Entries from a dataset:

══════════════════════════════

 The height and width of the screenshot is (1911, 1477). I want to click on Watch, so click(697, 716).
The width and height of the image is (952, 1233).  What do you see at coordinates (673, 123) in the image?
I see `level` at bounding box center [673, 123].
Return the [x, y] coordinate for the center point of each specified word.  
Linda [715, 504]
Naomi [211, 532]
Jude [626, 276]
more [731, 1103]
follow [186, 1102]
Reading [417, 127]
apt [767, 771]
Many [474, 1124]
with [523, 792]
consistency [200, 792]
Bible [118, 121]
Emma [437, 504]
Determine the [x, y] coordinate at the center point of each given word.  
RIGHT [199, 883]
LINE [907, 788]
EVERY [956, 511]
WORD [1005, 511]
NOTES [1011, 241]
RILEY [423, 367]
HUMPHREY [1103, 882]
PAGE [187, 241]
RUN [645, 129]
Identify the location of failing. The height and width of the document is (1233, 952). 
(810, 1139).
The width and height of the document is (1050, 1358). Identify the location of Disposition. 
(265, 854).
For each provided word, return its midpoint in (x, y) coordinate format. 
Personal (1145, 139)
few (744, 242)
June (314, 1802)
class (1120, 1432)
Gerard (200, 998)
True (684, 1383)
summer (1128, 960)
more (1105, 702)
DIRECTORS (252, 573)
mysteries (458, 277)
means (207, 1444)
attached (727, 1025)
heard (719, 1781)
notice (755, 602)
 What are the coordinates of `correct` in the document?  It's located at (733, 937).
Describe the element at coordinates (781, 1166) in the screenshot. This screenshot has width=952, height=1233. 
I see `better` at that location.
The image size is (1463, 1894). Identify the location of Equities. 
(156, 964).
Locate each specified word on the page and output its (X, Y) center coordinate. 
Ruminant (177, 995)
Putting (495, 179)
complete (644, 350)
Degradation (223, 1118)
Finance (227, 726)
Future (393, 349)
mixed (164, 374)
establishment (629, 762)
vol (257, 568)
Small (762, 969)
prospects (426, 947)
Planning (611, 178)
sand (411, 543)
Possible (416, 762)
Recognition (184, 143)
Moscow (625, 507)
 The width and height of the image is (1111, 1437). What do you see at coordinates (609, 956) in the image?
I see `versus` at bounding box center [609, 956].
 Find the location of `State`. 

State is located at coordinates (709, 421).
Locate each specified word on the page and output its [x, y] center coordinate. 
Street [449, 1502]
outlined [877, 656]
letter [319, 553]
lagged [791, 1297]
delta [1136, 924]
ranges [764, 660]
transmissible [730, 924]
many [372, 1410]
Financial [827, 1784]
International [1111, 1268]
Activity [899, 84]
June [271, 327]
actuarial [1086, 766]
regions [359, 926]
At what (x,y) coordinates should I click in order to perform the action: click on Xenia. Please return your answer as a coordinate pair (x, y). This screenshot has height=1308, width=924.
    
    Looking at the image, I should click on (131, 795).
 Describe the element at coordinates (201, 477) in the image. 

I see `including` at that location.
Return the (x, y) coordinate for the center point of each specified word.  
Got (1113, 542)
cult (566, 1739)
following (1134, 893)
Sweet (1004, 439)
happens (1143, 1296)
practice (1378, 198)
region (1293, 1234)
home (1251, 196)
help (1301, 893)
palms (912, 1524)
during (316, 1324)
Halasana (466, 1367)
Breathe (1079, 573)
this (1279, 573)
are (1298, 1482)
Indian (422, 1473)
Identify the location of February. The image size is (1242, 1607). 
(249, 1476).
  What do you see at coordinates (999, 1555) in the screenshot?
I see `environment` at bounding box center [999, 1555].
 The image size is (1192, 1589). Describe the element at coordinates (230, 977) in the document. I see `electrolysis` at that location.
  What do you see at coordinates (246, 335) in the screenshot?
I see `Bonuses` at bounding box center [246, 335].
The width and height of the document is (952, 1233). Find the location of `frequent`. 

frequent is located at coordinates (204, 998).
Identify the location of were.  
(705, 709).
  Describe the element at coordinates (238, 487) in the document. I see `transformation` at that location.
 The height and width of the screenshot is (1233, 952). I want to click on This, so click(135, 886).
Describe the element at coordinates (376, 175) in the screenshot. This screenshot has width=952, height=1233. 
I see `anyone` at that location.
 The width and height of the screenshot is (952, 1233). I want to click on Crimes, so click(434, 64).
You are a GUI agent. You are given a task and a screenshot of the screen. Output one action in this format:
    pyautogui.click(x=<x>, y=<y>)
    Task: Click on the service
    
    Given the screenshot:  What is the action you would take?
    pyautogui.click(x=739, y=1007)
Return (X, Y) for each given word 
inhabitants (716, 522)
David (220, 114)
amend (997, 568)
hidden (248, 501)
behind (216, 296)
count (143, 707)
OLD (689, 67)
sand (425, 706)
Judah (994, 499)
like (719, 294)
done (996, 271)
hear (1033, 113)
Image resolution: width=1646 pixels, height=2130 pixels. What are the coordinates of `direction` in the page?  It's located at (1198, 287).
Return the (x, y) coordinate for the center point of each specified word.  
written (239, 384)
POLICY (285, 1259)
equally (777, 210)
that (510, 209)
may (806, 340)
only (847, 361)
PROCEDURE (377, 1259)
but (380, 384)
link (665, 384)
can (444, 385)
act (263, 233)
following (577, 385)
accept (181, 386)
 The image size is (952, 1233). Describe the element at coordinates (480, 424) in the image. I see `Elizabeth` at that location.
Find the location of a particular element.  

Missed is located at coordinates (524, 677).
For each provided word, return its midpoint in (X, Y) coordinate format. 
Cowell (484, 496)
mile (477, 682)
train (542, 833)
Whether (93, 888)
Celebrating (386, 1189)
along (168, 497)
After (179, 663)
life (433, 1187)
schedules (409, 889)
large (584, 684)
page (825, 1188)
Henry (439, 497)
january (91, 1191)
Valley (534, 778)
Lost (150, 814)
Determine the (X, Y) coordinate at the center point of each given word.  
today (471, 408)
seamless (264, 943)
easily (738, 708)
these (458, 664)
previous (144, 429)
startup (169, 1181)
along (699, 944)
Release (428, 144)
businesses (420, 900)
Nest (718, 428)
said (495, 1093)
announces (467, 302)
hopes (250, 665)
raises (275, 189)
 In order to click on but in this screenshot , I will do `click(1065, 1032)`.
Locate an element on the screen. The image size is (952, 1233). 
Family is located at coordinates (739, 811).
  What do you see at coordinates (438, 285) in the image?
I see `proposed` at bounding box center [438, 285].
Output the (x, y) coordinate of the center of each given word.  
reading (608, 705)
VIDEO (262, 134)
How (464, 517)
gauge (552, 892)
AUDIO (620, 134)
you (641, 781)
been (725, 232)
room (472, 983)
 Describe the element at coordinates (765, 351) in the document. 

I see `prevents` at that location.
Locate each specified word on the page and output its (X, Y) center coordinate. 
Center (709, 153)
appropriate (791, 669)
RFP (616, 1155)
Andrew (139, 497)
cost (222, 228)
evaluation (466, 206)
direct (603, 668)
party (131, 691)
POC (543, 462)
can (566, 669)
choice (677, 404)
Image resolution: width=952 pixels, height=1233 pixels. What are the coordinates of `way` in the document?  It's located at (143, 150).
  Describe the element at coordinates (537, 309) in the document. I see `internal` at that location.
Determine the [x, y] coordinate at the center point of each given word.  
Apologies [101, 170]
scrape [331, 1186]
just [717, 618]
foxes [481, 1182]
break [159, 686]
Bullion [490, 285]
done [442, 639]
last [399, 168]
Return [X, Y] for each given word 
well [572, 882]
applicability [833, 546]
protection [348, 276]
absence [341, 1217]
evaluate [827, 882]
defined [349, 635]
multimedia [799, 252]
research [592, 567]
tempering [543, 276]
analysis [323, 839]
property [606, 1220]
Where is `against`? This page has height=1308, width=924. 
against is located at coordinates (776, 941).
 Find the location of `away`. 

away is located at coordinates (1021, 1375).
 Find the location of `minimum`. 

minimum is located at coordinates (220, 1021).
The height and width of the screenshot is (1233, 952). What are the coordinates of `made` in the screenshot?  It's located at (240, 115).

══════════════════════════════

_What you need to do_.
Update the items above by replacing "Identify the location of" with "Find the position of" wherever it appears. Leave everything else unchanged.

_Reply to the exercise_.
 The height and width of the screenshot is (1911, 1477). I want to click on Watch, so click(697, 716).
The width and height of the image is (952, 1233).  What do you see at coordinates (673, 123) in the image?
I see `level` at bounding box center [673, 123].
Return the [x, y] coordinate for the center point of each specified word.  
Linda [715, 504]
Naomi [211, 532]
Jude [626, 276]
more [731, 1103]
follow [186, 1102]
Reading [417, 127]
apt [767, 771]
Many [474, 1124]
with [523, 792]
consistency [200, 792]
Bible [118, 121]
Emma [437, 504]
Determine the [x, y] coordinate at the center point of each given word.  
RIGHT [199, 883]
LINE [907, 788]
EVERY [956, 511]
WORD [1005, 511]
NOTES [1011, 241]
RILEY [423, 367]
HUMPHREY [1103, 882]
PAGE [187, 241]
RUN [645, 129]
Find the position of failing. The height and width of the document is (1233, 952). 
(810, 1139).
The width and height of the document is (1050, 1358). Find the position of Disposition. 
(265, 854).
For each provided word, return its midpoint in (x, y) coordinate format. 
Personal (1145, 139)
few (744, 242)
June (314, 1802)
class (1120, 1432)
Gerard (200, 998)
True (684, 1383)
summer (1128, 960)
more (1105, 702)
DIRECTORS (252, 573)
mysteries (458, 277)
means (207, 1444)
attached (727, 1025)
heard (719, 1781)
notice (755, 602)
 What are the coordinates of `correct` in the document?  It's located at (733, 937).
Describe the element at coordinates (781, 1166) in the screenshot. This screenshot has width=952, height=1233. 
I see `better` at that location.
The image size is (1463, 1894). Find the position of Equities. 
(156, 964).
Locate each specified word on the page and output its (X, Y) center coordinate. 
Ruminant (177, 995)
Putting (495, 179)
complete (644, 350)
Degradation (223, 1118)
Finance (227, 726)
Future (393, 349)
mixed (164, 374)
establishment (629, 762)
vol (257, 568)
Small (762, 969)
prospects (426, 947)
Planning (611, 178)
sand (411, 543)
Possible (416, 762)
Recognition (184, 143)
Moscow (625, 507)
 The width and height of the image is (1111, 1437). What do you see at coordinates (609, 956) in the image?
I see `versus` at bounding box center [609, 956].
 Find the location of `State`. 

State is located at coordinates (709, 421).
Locate each specified word on the page and output its [x, y] center coordinate. 
Street [449, 1502]
outlined [877, 656]
letter [319, 553]
lagged [791, 1297]
delta [1136, 924]
ranges [764, 660]
transmissible [730, 924]
many [372, 1410]
Financial [827, 1784]
International [1111, 1268]
Activity [899, 84]
June [271, 327]
actuarial [1086, 766]
regions [359, 926]
At what (x,y) coordinates should I click in order to perform the action: click on Xenia. Please return your answer as a coordinate pair (x, y). This screenshot has height=1308, width=924.
    
    Looking at the image, I should click on (131, 795).
 Describe the element at coordinates (201, 477) in the image. 

I see `including` at that location.
Return the (x, y) coordinate for the center point of each specified word.  
Got (1113, 542)
cult (566, 1739)
following (1134, 893)
Sweet (1004, 439)
happens (1143, 1296)
practice (1378, 198)
region (1293, 1234)
home (1251, 196)
help (1301, 893)
palms (912, 1524)
during (316, 1324)
Halasana (466, 1367)
Breathe (1079, 573)
this (1279, 573)
are (1298, 1482)
Indian (422, 1473)
Find the position of February. The image size is (1242, 1607). 
(249, 1476).
  What do you see at coordinates (999, 1555) in the screenshot?
I see `environment` at bounding box center [999, 1555].
 The image size is (1192, 1589). Describe the element at coordinates (230, 977) in the document. I see `electrolysis` at that location.
  What do you see at coordinates (246, 335) in the screenshot?
I see `Bonuses` at bounding box center [246, 335].
The width and height of the document is (952, 1233). Find the location of `frequent`. 

frequent is located at coordinates (204, 998).
Find the position of were.  
(705, 709).
  Describe the element at coordinates (238, 487) in the document. I see `transformation` at that location.
 The height and width of the screenshot is (1233, 952). I want to click on This, so click(135, 886).
Describe the element at coordinates (376, 175) in the screenshot. This screenshot has width=952, height=1233. 
I see `anyone` at that location.
 The width and height of the screenshot is (952, 1233). I want to click on Crimes, so click(434, 64).
You are a GUI agent. You are given a task and a screenshot of the screen. Output one action in this format:
    pyautogui.click(x=<x>, y=<y>)
    Task: Click on the service
    
    Given the screenshot:  What is the action you would take?
    pyautogui.click(x=739, y=1007)
Return (X, Y) for each given word 
inhabitants (716, 522)
David (220, 114)
amend (997, 568)
hidden (248, 501)
behind (216, 296)
count (143, 707)
OLD (689, 67)
sand (425, 706)
Judah (994, 499)
like (719, 294)
done (996, 271)
hear (1033, 113)
Image resolution: width=1646 pixels, height=2130 pixels. What are the coordinates of `direction` in the page?  It's located at (1198, 287).
Return the (x, y) coordinate for the center point of each specified word.  
written (239, 384)
POLICY (285, 1259)
equally (777, 210)
that (510, 209)
may (806, 340)
only (847, 361)
PROCEDURE (377, 1259)
but (380, 384)
link (665, 384)
can (444, 385)
act (263, 233)
following (577, 385)
accept (181, 386)
 The image size is (952, 1233). Describe the element at coordinates (480, 424) in the image. I see `Elizabeth` at that location.
Find the location of a particular element.  

Missed is located at coordinates (524, 677).
For each provided word, return its midpoint in (X, Y) coordinate format. 
Cowell (484, 496)
mile (477, 682)
train (542, 833)
Whether (93, 888)
Celebrating (386, 1189)
along (168, 497)
After (179, 663)
life (433, 1187)
schedules (409, 889)
large (584, 684)
page (825, 1188)
Henry (439, 497)
january (91, 1191)
Valley (534, 778)
Lost (150, 814)
Determine the (X, Y) coordinate at the center point of each given word.  
today (471, 408)
seamless (264, 943)
easily (738, 708)
these (458, 664)
previous (144, 429)
startup (169, 1181)
along (699, 944)
Release (428, 144)
businesses (420, 900)
Nest (718, 428)
said (495, 1093)
announces (467, 302)
hopes (250, 665)
raises (275, 189)
 In order to click on but in this screenshot , I will do `click(1065, 1032)`.
Locate an element on the screen. The image size is (952, 1233). 
Family is located at coordinates (739, 811).
  What do you see at coordinates (438, 285) in the image?
I see `proposed` at bounding box center [438, 285].
Output the (x, y) coordinate of the center of each given word.  
reading (608, 705)
VIDEO (262, 134)
How (464, 517)
gauge (552, 892)
AUDIO (620, 134)
you (641, 781)
been (725, 232)
room (472, 983)
 Describe the element at coordinates (765, 351) in the document. 

I see `prevents` at that location.
Locate each specified word on the page and output its (X, Y) center coordinate. 
Center (709, 153)
appropriate (791, 669)
RFP (616, 1155)
Andrew (139, 497)
cost (222, 228)
evaluation (466, 206)
direct (603, 668)
party (131, 691)
POC (543, 462)
can (566, 669)
choice (677, 404)
Image resolution: width=952 pixels, height=1233 pixels. What are the coordinates of `way` in the document?  It's located at (143, 150).
  Describe the element at coordinates (537, 309) in the document. I see `internal` at that location.
Determine the [x, y] coordinate at the center point of each given word.  
Apologies [101, 170]
scrape [331, 1186]
just [717, 618]
foxes [481, 1182]
break [159, 686]
Bullion [490, 285]
done [442, 639]
last [399, 168]
Return [X, Y] for each given word 
well [572, 882]
applicability [833, 546]
protection [348, 276]
absence [341, 1217]
evaluate [827, 882]
defined [349, 635]
multimedia [799, 252]
research [592, 567]
tempering [543, 276]
analysis [323, 839]
property [606, 1220]
Where is `against`? This page has height=1308, width=924. 
against is located at coordinates (776, 941).
 Find the location of `away`. 

away is located at coordinates (1021, 1375).
 Find the location of `minimum`. 

minimum is located at coordinates (220, 1021).
The height and width of the screenshot is (1233, 952). What are the coordinates of `made` in the screenshot?  It's located at (240, 115).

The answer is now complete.